Given such a standard API and compatible servers, you'd then deploy a FaaS server cluster to your public/private cloud of choice, the same way you deploy e.g. a Kubernetes cluster, or a Riak cluster.
There would likely by small public clouds attempting to be "FaaS native" by exposing only such servers in a multitenant configuration (like small public clouds like Hyper are currently doing with CaaS.) Their implementations wouldn't always be exactly compatible, and might have some lock-in.
However, once FaaS "caught on" with the enterprise, a FaaS server would likely make its way into the OpenStack architecture.

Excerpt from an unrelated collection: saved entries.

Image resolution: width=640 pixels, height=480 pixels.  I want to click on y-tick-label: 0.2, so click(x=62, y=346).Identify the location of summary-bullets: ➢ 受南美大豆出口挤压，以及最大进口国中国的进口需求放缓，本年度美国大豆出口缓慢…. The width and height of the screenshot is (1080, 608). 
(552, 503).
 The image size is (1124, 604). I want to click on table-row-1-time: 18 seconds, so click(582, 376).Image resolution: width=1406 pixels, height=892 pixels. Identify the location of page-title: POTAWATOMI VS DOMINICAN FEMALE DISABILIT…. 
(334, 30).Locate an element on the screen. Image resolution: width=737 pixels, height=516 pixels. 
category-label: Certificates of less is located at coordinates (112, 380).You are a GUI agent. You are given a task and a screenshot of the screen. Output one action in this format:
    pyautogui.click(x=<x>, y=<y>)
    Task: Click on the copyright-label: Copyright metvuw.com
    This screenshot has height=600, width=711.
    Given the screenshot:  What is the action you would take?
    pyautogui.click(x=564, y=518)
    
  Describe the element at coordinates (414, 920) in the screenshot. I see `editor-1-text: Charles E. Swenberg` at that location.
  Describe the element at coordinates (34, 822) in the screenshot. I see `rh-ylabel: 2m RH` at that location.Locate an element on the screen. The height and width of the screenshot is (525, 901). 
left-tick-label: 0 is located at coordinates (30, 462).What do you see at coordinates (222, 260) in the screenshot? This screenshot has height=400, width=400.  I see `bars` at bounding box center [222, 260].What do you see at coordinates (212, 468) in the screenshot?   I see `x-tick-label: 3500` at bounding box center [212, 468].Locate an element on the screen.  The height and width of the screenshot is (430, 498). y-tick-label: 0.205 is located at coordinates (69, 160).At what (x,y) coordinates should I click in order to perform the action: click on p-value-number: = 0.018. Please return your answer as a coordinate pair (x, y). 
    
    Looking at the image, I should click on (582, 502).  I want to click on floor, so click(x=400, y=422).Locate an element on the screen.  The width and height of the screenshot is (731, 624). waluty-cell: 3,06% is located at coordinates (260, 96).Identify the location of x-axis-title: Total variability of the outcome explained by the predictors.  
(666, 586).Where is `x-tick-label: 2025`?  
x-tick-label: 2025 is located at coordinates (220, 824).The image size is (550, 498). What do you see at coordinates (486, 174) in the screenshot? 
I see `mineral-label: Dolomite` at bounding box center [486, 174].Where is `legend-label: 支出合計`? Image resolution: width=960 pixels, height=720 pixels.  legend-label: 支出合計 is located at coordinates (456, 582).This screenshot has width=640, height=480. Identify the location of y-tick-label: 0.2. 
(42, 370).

At that point, you'd see medium-sized public cloud providers like OVH and DigitalOcean set up their own multitenant FaaS clusters as well, probably with custom code, but built to be compatible with the OpenStack FaaS tooling, to allow enterprises the freedom to move FaaS functions freely between public and private clouds.
And, eventually, the other major cloud providers would feel the need to support the API.
---
This path has already been followed: it's what happened to Amazon S3—first cloned (but not compatibly) in FOSS by tools like Riak CS; then standardized by OpenStack Swift; then cloned compatibly in FOSS by tools like Minio; then picked up by medium-scale clouds like Rackspace; and then, eventually, picked up by Azure and GCP as secondary APIs to address their equivalent offerings (that originally had quite different APIs.)
It seems that nginx can use thread pools to offload disk IO, although doesn't unless configured to - by default disk IO will block the worker process. And FreeBSD seems to have a slightly better AIO system it can use, too.